Merge pull request #106475 from vmagelo/parallel-step-fix

PRMerger7 · web-flow · commit bd334fd31a26 · 2020-03-10T06:07:21.000-07:00
Review file and add links back to SDK and change user to you in two cases.
diff --git a/articles/machine-learning/how-to-use-parallel-run-step.md b/articles/machine-learning/how-to-use-parallel-run-step.md
@@ -30,7 +30,7 @@ In this article, you learn the following tasks:
 
 ## Prerequisites
 
-* If you don’t have an Azure subscription, create a free account before you begin. Try the [free or paid version of the Azure Machine Learning](https://aka.ms/AMLFree).

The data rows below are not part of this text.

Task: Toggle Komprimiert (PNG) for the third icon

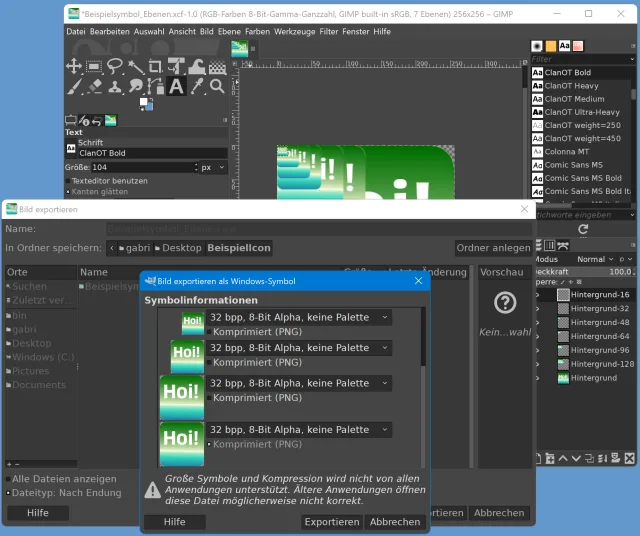Action: 209,398
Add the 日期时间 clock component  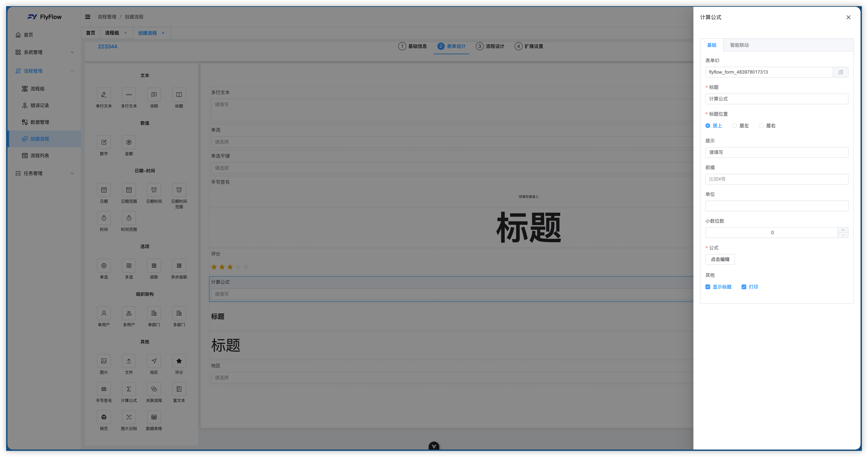tap(154, 190)
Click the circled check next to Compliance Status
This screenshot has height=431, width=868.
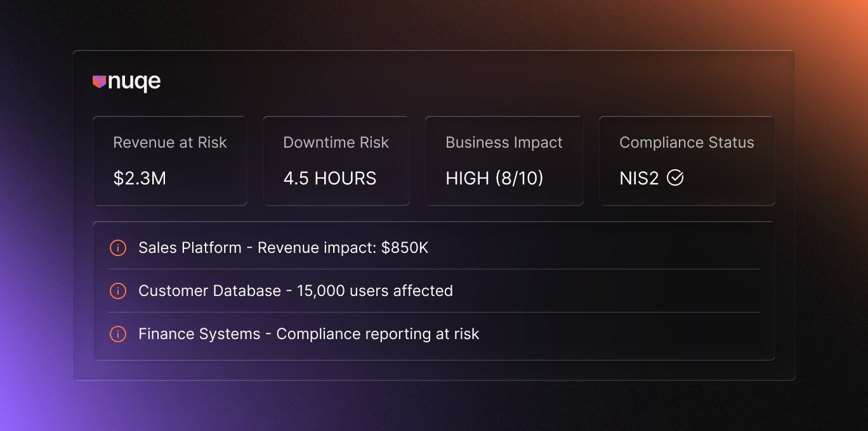[x=676, y=178]
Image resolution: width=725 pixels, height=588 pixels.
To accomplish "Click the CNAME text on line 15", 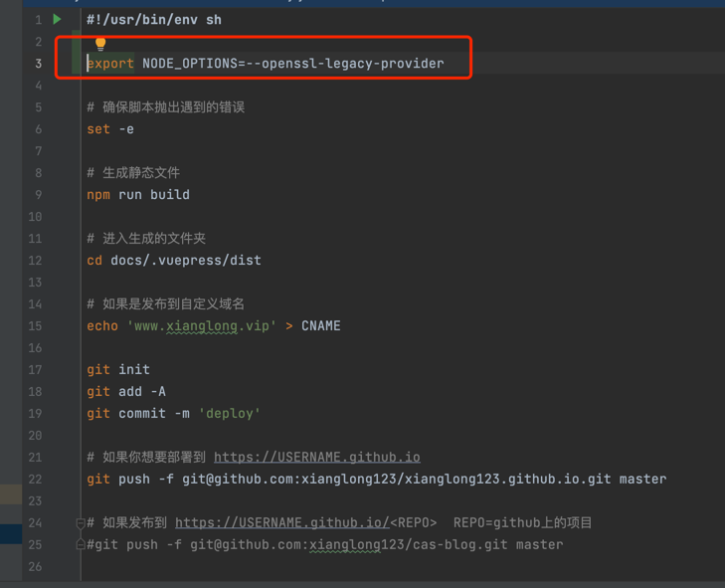I will (x=320, y=326).
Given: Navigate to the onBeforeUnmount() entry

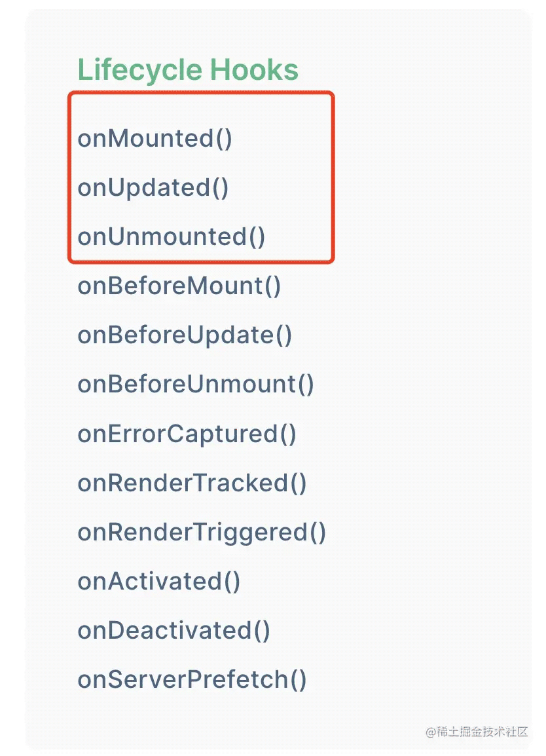Looking at the screenshot, I should (x=196, y=385).
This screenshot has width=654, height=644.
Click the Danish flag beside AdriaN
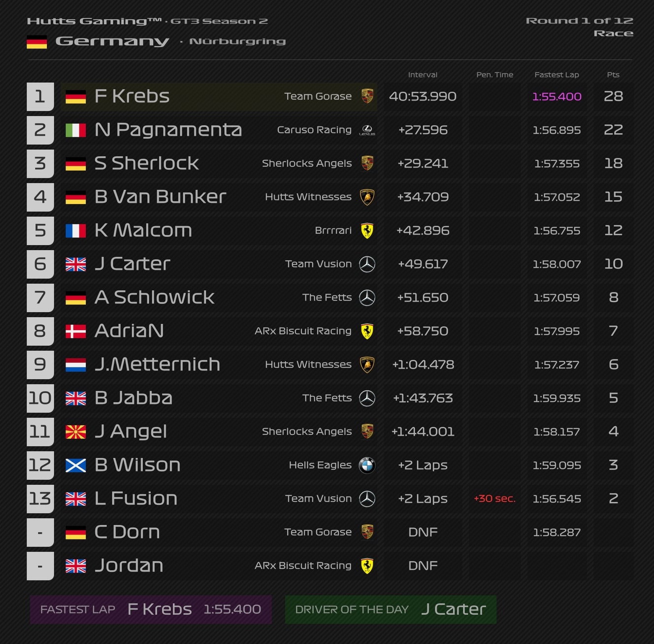coord(76,331)
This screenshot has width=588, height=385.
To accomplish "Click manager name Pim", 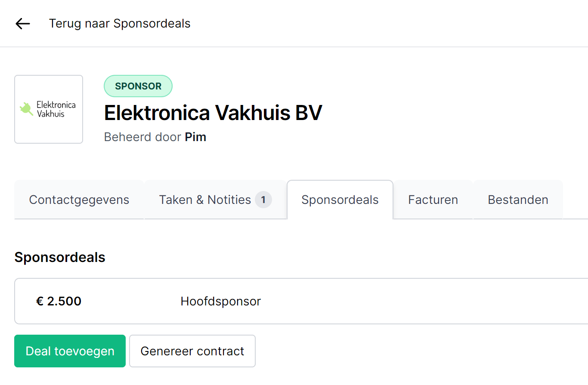I will click(195, 137).
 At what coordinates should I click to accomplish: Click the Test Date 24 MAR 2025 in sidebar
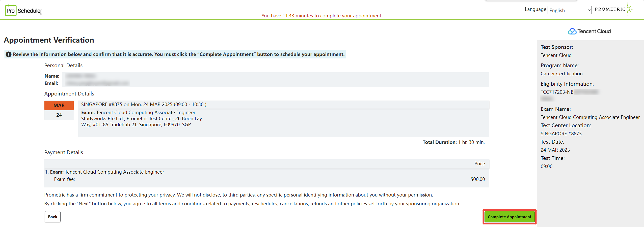click(555, 150)
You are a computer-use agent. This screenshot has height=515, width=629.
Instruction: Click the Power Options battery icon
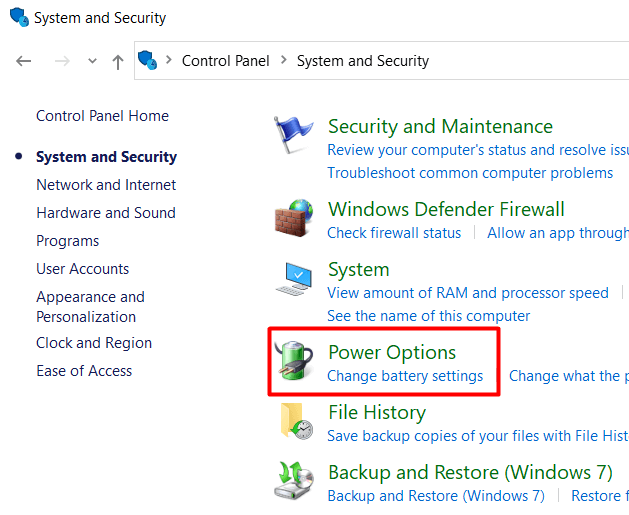(x=293, y=362)
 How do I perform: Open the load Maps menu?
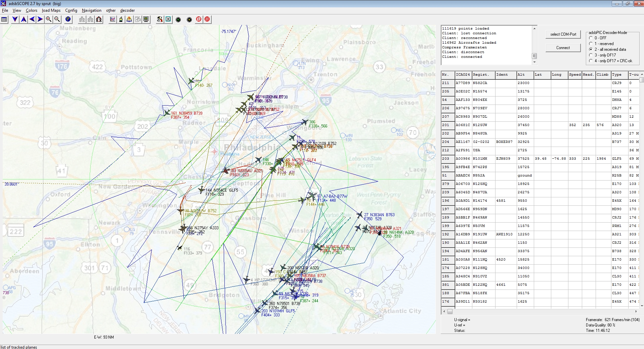(x=51, y=10)
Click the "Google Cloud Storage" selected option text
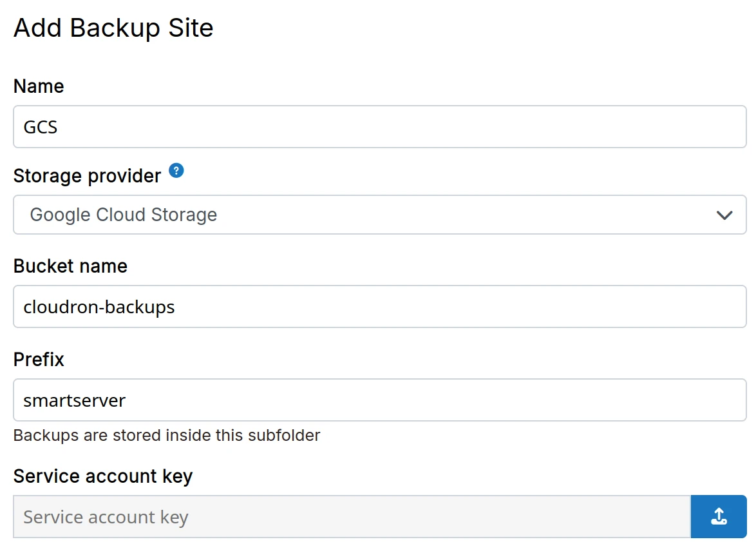 (x=124, y=215)
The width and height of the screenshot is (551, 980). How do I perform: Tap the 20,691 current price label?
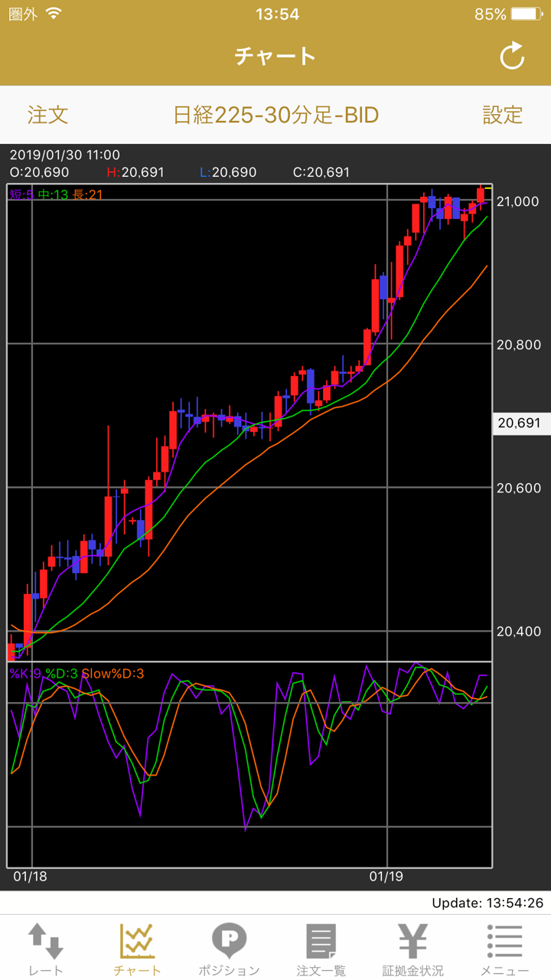(519, 423)
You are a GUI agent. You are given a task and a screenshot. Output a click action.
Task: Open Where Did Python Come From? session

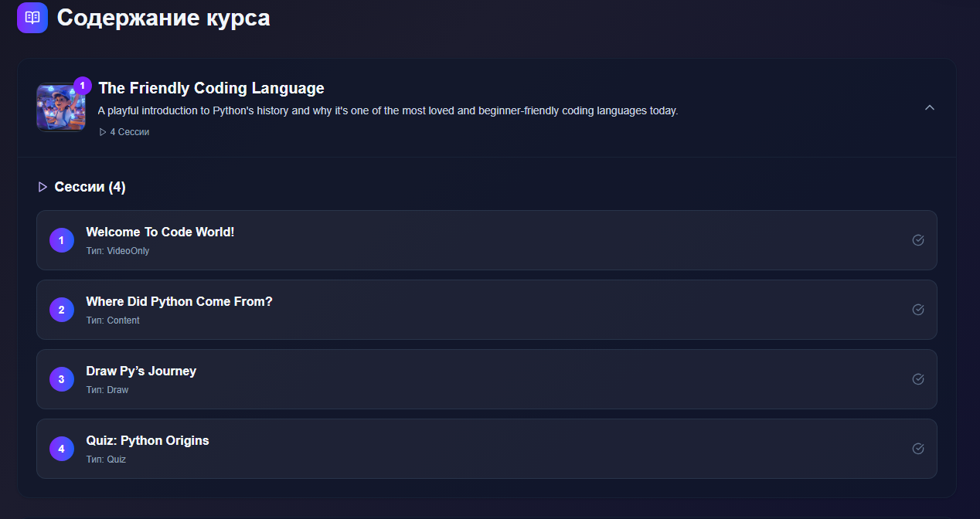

+* If you don't have an Azure subscription, create a free account before you begin. Try the [free or paid version of the Azure Machine Learning](https://aka.ms/AMLFree).
 
 * For a guided quickstart, complete the [setup tutorial](tutorial-1st-experiment-sdk-setup.md) if you don't already have an Azure Machine Learning workspace or notebook virtual machine. 
 
@@ -81,7 +81,7 @@ Now you need to configure data inputs and outputs, including:
 - The directory that contains the labels.
 - The directory for output.
 
-`Dataset` is a class for exploring, transforming, and managing data in Azure Machine Learning. This class has two types: `TabularDataset` and `FileDataset`. In this example, you'll use `FileDataset` as the inputs to the batch inference pipeline step. 
+[`Dataset`](https://docs.microsoft.com/python/api/azureml-core/azureml.core.dataset.dataset?view=azure-ml-py) is a class for exploring, transforming, and managing data in Azure Machine Learning. This class has two types: [`TabularDataset`](https://docs.microsoft.com/python/api/azureml-core/azureml.data.tabulardataset?view=azure-ml-py) and [`FileDataset`](https://docs.microsoft.com/python/api/azureml-core/azureml.data.filedataset?view=azure-ml-py). In this example, you'll use `FileDataset` as the inputs to the batch inference pipeline step. 
 
 > [!NOTE] 
 > `FileDataset` support in batch inference is restricted to Azure Blob storage for now. 
@@ -90,7 +90,7 @@ You can also reference other datasets in your custom inference script. For examp
 
 For more information about Azure Machine Learning datasets, see [Create and access datasets (preview)](https://docs.microsoft.com/azure/machine-learning/how-to-create-register-datasets).
 
-`PipelineData` objects are used for transferring intermediate data between pipeline steps. In this example, you use it for inference outputs.
+[`PipelineData`](https://docs.microsoft.com/python/api/azureml-pipeline-core/azureml.pipeline.core.pipelinedata?view=azure-ml-py) objects are used for transferring intermediate data between pipeline steps. In this example, you use it for inference outputs.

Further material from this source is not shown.